Work to be completed:
Count the lines below in which "dimensions" appears, then give that number by itself.

Information given:
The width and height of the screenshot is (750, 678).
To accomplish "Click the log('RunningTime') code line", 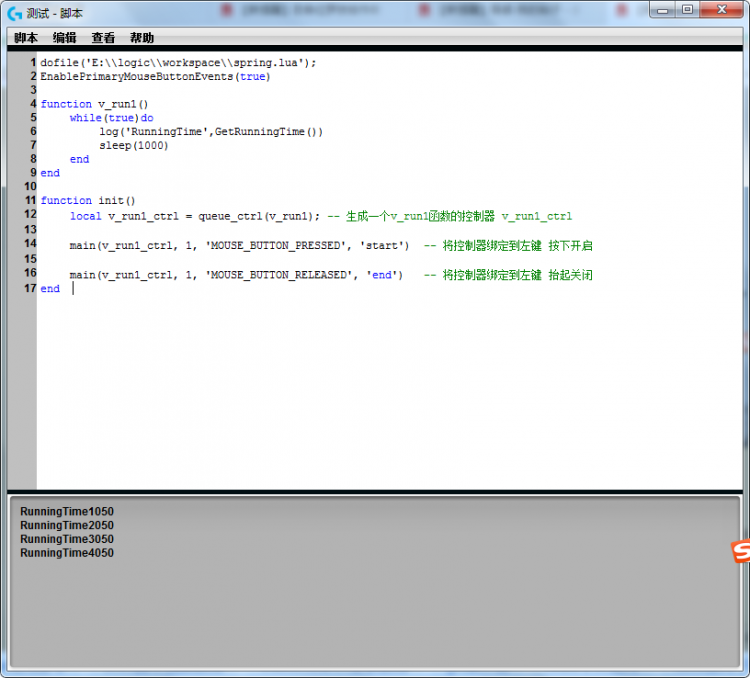I will (210, 132).
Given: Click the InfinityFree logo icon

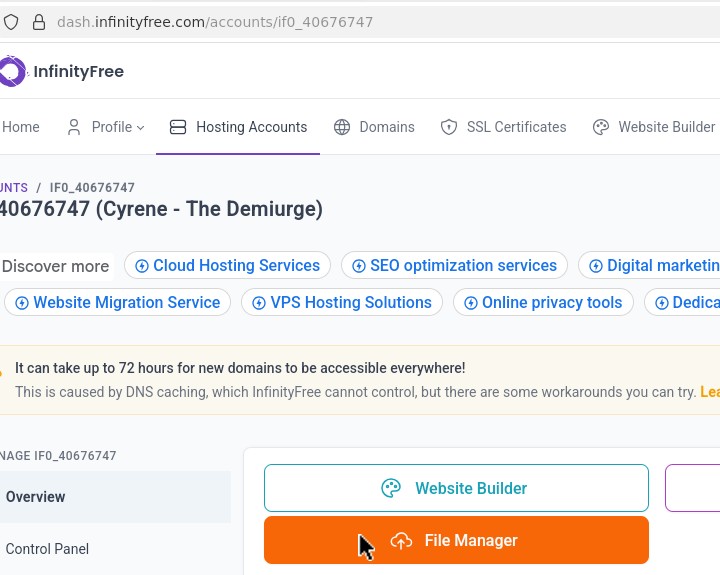Looking at the screenshot, I should pos(12,71).
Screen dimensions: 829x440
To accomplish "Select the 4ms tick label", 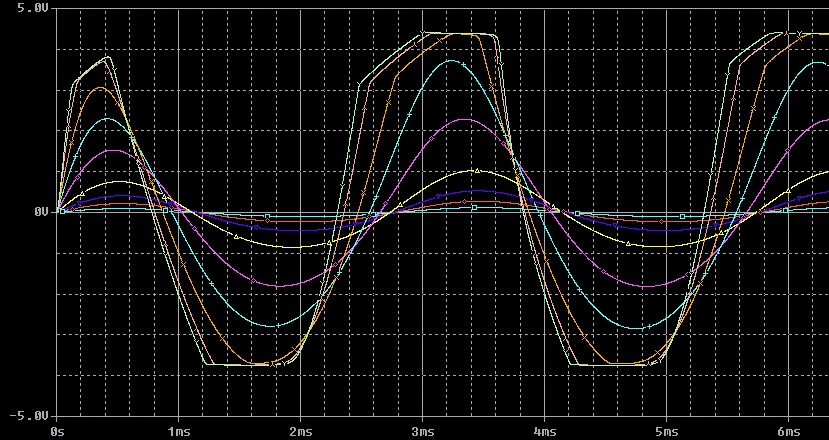I will (x=544, y=430).
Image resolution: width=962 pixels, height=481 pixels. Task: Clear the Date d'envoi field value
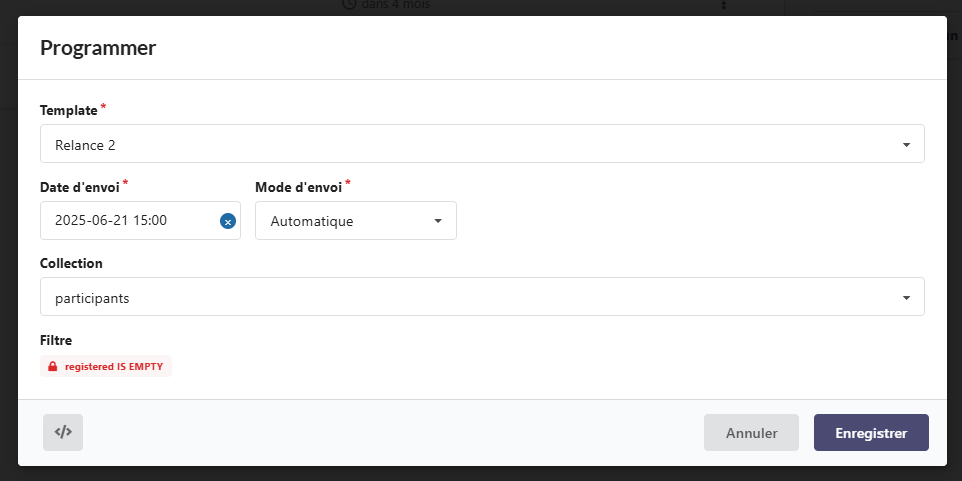click(x=228, y=221)
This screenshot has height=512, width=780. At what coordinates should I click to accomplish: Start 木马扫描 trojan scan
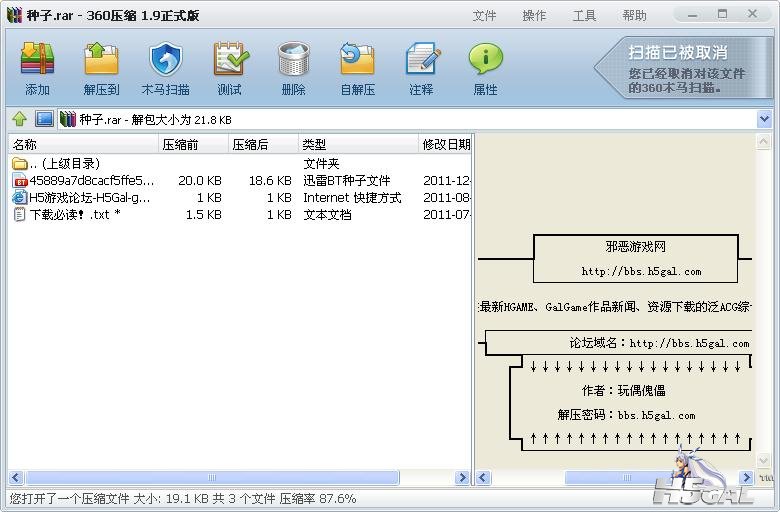[x=165, y=67]
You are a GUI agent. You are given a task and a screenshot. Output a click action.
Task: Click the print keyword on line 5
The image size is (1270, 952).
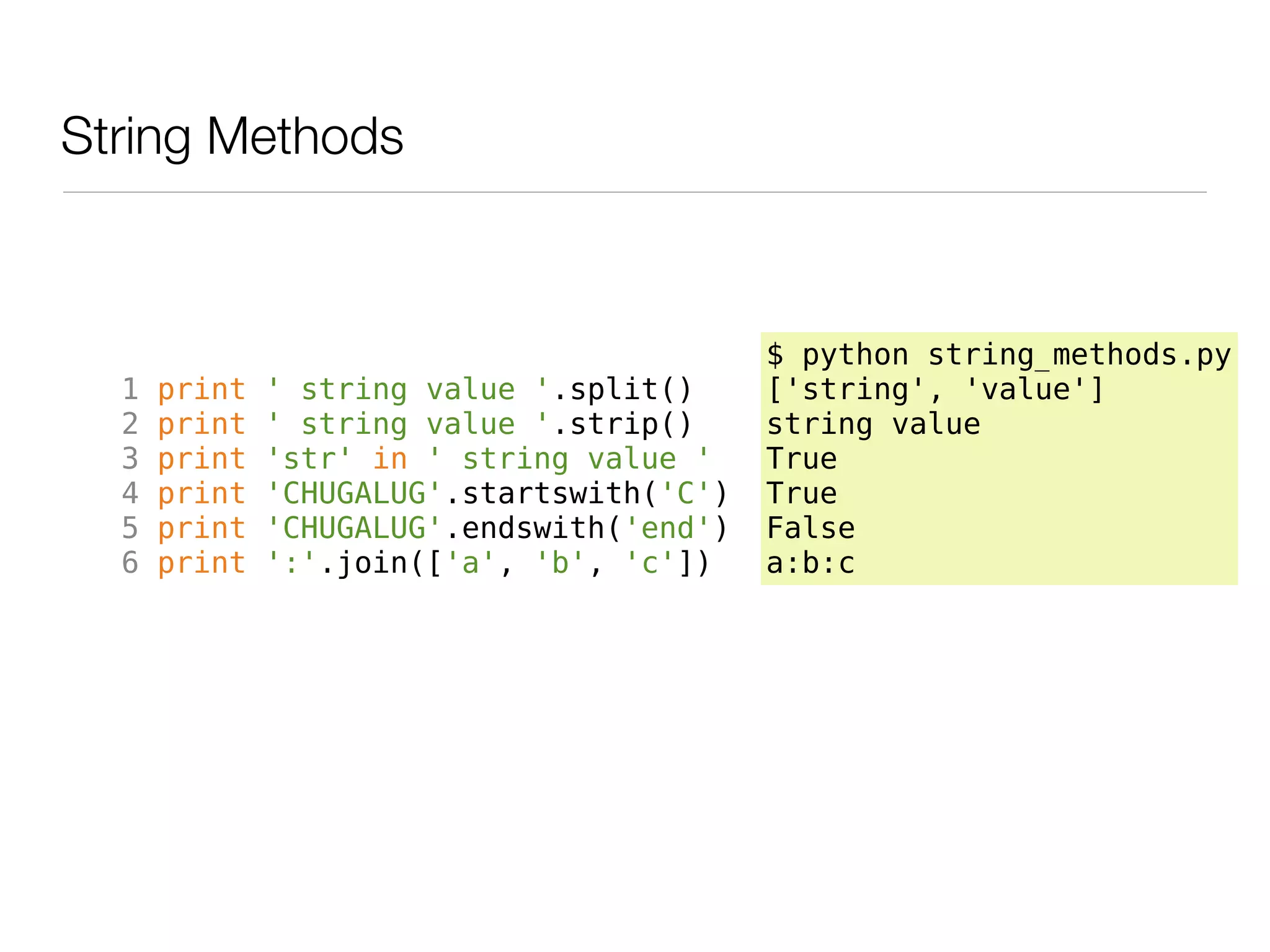[x=202, y=529]
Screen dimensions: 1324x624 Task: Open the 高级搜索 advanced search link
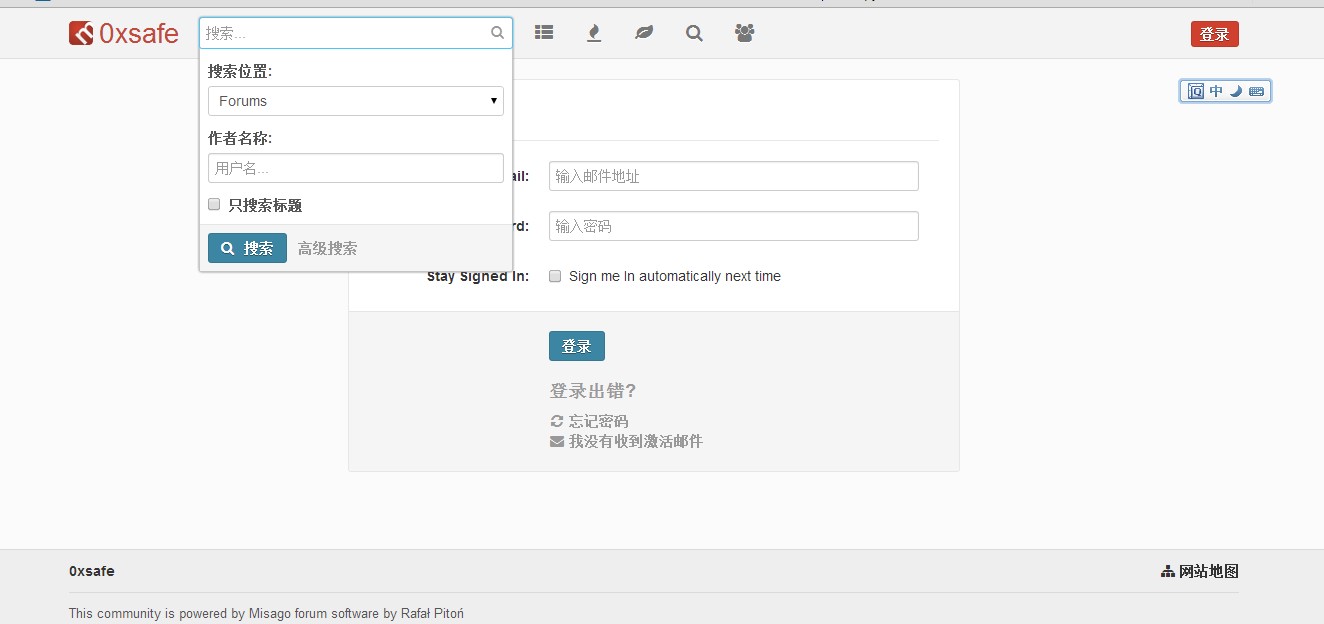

Your response:
2